* _RECORDS FOR PROCESSING_:
········
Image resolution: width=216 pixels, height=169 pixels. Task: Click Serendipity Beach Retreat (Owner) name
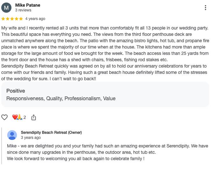tap(51, 133)
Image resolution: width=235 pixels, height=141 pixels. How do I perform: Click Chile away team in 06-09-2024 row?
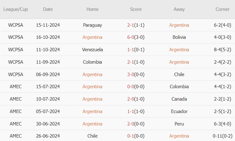coord(179,75)
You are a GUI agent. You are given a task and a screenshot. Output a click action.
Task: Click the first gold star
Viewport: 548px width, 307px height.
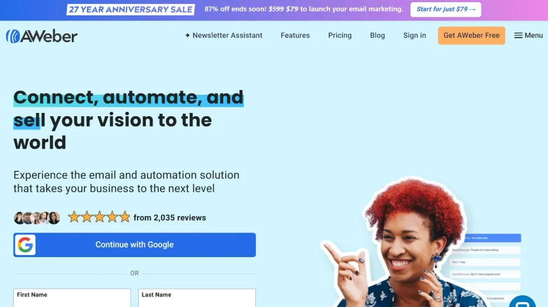[74, 217]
········
* _WHAT THE EXERCISE ASKS_: Quote the lines above word for word, leaving out the pictures.

* _OUTPUT_:
Image resolution: width=216 pixels, height=169 pixels. Task: Click Serendipity Beach Retreat (Owner) name
tap(51, 133)
Image resolution: width=235 pixels, height=141 pixels. How do I perform: Click Chile away team in 06-09-2024 row?
coord(179,75)
You are a GUI agent. You are given a task and a screenshot. Output a click action.
Task: Click the first gold star
Viewport: 548px width, 307px height.
[74, 217]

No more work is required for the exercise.